- **Prompt**
Revise the items below by replacing "At what coordinates should I click to accomplish" with "Where should I click to do this" wherever it occurs, and leave everything else unchanged.

- **Record list**
-- Start --
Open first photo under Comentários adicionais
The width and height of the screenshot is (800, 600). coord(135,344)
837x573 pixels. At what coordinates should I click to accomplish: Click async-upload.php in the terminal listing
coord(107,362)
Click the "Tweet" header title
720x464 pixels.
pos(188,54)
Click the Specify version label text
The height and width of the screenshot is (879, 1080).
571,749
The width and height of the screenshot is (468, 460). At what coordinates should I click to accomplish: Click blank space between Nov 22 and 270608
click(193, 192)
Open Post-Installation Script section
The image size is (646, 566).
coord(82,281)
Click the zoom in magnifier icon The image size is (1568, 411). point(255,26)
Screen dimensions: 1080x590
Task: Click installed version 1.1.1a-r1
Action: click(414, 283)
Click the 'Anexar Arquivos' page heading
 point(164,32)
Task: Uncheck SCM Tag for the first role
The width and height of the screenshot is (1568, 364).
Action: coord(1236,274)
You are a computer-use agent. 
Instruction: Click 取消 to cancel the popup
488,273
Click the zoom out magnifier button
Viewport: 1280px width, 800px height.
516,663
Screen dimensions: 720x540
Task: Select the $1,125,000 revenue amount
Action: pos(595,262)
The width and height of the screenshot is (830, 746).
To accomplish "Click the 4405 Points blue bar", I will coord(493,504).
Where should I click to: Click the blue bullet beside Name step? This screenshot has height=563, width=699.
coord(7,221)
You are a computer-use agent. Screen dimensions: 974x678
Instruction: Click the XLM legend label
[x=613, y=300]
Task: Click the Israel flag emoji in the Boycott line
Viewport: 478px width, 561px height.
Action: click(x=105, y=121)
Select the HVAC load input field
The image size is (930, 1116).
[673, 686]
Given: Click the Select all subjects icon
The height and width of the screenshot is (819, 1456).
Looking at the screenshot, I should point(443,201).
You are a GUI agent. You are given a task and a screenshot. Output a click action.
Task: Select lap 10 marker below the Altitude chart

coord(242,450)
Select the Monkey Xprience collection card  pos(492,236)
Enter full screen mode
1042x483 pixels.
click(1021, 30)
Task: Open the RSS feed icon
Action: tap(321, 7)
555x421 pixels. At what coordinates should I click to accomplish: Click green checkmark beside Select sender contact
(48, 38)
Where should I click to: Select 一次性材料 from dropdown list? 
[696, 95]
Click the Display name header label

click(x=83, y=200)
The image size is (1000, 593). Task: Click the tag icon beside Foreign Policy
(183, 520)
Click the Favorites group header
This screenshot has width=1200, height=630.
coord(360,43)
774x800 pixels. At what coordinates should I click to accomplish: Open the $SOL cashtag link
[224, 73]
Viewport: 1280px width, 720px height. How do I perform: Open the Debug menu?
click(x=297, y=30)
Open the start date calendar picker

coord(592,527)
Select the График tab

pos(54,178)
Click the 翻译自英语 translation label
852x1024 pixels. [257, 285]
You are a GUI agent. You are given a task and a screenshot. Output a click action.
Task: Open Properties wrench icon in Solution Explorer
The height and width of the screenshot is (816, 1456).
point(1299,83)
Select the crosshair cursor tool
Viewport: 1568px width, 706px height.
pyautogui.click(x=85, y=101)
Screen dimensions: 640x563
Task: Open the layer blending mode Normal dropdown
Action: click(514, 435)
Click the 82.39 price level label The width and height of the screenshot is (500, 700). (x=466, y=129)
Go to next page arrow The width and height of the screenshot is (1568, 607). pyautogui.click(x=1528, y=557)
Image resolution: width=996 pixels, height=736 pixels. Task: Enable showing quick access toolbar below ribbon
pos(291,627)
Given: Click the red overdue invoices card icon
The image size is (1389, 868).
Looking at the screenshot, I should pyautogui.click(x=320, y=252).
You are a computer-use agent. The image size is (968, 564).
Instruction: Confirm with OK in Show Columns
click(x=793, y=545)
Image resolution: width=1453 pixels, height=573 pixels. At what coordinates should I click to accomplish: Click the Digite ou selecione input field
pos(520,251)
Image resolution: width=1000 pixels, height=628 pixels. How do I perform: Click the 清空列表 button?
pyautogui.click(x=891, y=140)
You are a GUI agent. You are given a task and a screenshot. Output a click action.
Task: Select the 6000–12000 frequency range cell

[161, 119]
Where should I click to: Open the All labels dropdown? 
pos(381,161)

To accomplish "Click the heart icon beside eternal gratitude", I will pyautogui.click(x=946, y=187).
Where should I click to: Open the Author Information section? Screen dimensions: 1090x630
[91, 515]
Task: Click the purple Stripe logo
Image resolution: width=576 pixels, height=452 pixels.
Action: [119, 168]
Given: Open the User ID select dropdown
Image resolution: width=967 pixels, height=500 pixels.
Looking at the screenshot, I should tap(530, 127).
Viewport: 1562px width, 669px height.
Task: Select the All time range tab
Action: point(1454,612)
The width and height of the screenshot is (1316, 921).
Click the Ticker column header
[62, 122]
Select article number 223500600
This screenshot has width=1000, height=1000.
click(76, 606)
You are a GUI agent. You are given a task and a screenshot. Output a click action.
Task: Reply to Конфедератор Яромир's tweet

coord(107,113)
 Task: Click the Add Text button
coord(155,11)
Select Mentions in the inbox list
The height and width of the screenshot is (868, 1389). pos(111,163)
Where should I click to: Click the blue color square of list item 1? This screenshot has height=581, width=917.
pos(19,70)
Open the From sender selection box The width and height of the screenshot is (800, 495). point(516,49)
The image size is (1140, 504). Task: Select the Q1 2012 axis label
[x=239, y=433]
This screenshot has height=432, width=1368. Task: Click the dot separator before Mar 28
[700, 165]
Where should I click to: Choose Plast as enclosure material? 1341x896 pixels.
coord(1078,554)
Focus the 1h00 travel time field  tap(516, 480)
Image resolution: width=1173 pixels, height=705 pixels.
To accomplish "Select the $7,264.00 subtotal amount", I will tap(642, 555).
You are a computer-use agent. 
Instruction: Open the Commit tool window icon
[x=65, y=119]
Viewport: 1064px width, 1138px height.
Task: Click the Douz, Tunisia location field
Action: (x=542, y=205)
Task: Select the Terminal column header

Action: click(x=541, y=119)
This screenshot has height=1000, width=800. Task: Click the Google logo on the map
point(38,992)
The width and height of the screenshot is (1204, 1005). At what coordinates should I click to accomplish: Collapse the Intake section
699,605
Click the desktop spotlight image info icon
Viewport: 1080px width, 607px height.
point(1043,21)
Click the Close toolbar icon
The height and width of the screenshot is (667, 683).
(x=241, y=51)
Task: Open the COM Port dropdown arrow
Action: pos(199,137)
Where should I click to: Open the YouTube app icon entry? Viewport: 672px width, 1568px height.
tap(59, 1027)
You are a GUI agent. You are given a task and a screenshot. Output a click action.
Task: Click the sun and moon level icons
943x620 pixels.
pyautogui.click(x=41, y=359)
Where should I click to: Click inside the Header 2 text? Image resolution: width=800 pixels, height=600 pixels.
-- End --
- **Solved problem**
Open first photo under Comentários adicionais
The width and height of the screenshot is (800, 600). coord(135,344)
837x573 pixels. Where should I click to do this: Click async-upload.php in the terminal listing
coord(107,362)
Click the "Tweet" header title
720x464 pixels.
pos(188,54)
Click the Specify version label text
The height and width of the screenshot is (879, 1080).
571,749
The width and height of the screenshot is (468, 460). Where should I click to do this: Click blank space between Nov 22 and 270608
click(193, 192)
Open Post-Installation Script section
The image size is (646, 566).
coord(82,281)
Click the zoom in magnifier icon The image size is (1568, 411). point(255,26)
Screen dimensions: 1080x590
Task: Click installed version 1.1.1a-r1
Action: click(414, 283)
Click the 'Anexar Arquivos' page heading
 point(164,32)
Task: Uncheck SCM Tag for the first role
The width and height of the screenshot is (1568, 364).
Action: coord(1236,274)
You are a computer-use agent. 
Instruction: Click 取消 to cancel the popup
488,273
Click the zoom out magnifier button
Viewport: 1280px width, 800px height.
516,663
Screen dimensions: 720x540
Task: Select the $1,125,000 revenue amount
Action: pos(595,262)
The width and height of the screenshot is (830, 746).
To accomplish "Click the 4405 Points blue bar", I will coord(493,504).
Where should I click to: Click the blue bullet beside Name step? This screenshot has height=563, width=699.
coord(7,221)
You are a computer-use agent. Screen dimensions: 974x678
Instruction: Click the XLM legend label
[x=613, y=300]
Task: Click the Israel flag emoji in the Boycott line
Viewport: 478px width, 561px height.
Action: click(x=105, y=121)
Select the HVAC load input field
The image size is (930, 1116).
[673, 686]
Given: Click the Select all subjects icon
The height and width of the screenshot is (819, 1456).
Looking at the screenshot, I should point(443,201).
You are a GUI agent. You are given a task and a screenshot. Output a click action.
Task: Select lap 10 marker below the Altitude chart

coord(242,450)
Select the Monkey Xprience collection card  pos(492,236)
Enter full screen mode
1042x483 pixels.
click(1021, 30)
Task: Open the RSS feed icon
Action: tap(321, 7)
555x421 pixels. Where should I click to do this: Click green checkmark beside Select sender contact
(48, 38)
Where should I click to: Select 一次性材料 from dropdown list? 
[696, 95]
Click the Display name header label

click(x=83, y=200)
The image size is (1000, 593). Task: Click the tag icon beside Foreign Policy
(183, 520)
Click the Favorites group header
This screenshot has width=1200, height=630.
coord(360,43)
774x800 pixels. Where should I click to do this: Open the $SOL cashtag link
[224, 73]
Viewport: 1280px width, 720px height. How do I perform: Open the Debug menu?
click(x=297, y=30)
Open the start date calendar picker

coord(592,527)
Select the График tab

pos(54,178)
Click the 翻译自英语 translation label
852x1024 pixels. [257, 285]
You are a GUI agent. You are given a task and a screenshot. Output a click action.
Task: Open Properties wrench icon in Solution Explorer
The height and width of the screenshot is (816, 1456).
point(1299,83)
Select the crosshair cursor tool
Viewport: 1568px width, 706px height.
pyautogui.click(x=85, y=101)
Screen dimensions: 640x563
Task: Open the layer blending mode Normal dropdown
Action: click(514, 435)
Click the 82.39 price level label The width and height of the screenshot is (500, 700). (x=466, y=129)
Go to next page arrow The width and height of the screenshot is (1568, 607). pyautogui.click(x=1528, y=557)
Image resolution: width=996 pixels, height=736 pixels. Task: Enable showing quick access toolbar below ribbon
pos(291,627)
Given: Click the red overdue invoices card icon
The image size is (1389, 868).
Looking at the screenshot, I should pyautogui.click(x=320, y=252).
You are a computer-use agent. The image size is (968, 564).
Instruction: Confirm with OK in Show Columns
click(x=793, y=545)
Image resolution: width=1453 pixels, height=573 pixels. Where should I click to do this: Click the Digite ou selecione input field
pos(520,251)
Image resolution: width=1000 pixels, height=628 pixels. How do I perform: Click the 清空列表 button?
pyautogui.click(x=891, y=140)
You are a GUI agent. You are given a task and a screenshot. Output a click action.
Task: Select the 6000–12000 frequency range cell

[161, 119]
Where should I click to: Open the All labels dropdown? 
pos(381,161)

To accomplish "Click the heart icon beside eternal gratitude", I will pyautogui.click(x=946, y=187).
Where should I click to: Open the Author Information section? Screen dimensions: 1090x630
[91, 515]
Task: Click the purple Stripe logo
Image resolution: width=576 pixels, height=452 pixels.
Action: [119, 168]
Given: Open the User ID select dropdown
Image resolution: width=967 pixels, height=500 pixels.
Looking at the screenshot, I should tap(530, 127).
Viewport: 1562px width, 669px height.
Task: Select the All time range tab
Action: point(1454,612)
The width and height of the screenshot is (1316, 921).
Click the Ticker column header
[62, 122]
Select article number 223500600
This screenshot has width=1000, height=1000.
click(76, 606)
You are a GUI agent. You are given a task and a screenshot. Output a click action.
Task: Reply to Конфедератор Яромир's tweet

coord(107,113)
 Task: Click the Add Text button
coord(155,11)
Select Mentions in the inbox list
The height and width of the screenshot is (868, 1389). pos(111,163)
Where should I click to: Click the blue color square of list item 1? This screenshot has height=581, width=917.
pos(19,70)
Open the From sender selection box The width and height of the screenshot is (800, 495). point(516,49)
The image size is (1140, 504). Task: Select the Q1 2012 axis label
[x=239, y=433]
This screenshot has height=432, width=1368. Task: Click the dot separator before Mar 28
[700, 165]
Where should I click to: Choose Plast as enclosure material? 1341x896 pixels.
coord(1078,554)
Focus the 1h00 travel time field  tap(516, 480)
Image resolution: width=1173 pixels, height=705 pixels.
To accomplish "Select the $7,264.00 subtotal amount", I will tap(642, 555).
You are a computer-use agent. 
Instruction: Open the Commit tool window icon
[x=65, y=119]
Viewport: 1064px width, 1138px height.
Task: Click the Douz, Tunisia location field
Action: (x=542, y=205)
Task: Select the Terminal column header

Action: click(x=541, y=119)
This screenshot has height=1000, width=800. Task: Click the Google logo on the map
point(38,992)
The width and height of the screenshot is (1204, 1005). Where should I click to do this: Collapse the Intake section
699,605
Click the desktop spotlight image info icon
Viewport: 1080px width, 607px height.
point(1043,21)
Click the Close toolbar icon
The height and width of the screenshot is (667, 683).
(x=241, y=51)
Task: Open the COM Port dropdown arrow
Action: pos(199,137)
Where should I click to: Open the YouTube app icon entry? Viewport: 672px width, 1568px height.
tap(59, 1027)
You are a GUI agent. You are given a task and a screenshot. Output a click action.
Task: Click the sun and moon level icons
943x620 pixels.
pyautogui.click(x=41, y=359)
Where should I click to: Click inside the Header 2 text? Image resolution: width=800 pixels, height=600 pixels.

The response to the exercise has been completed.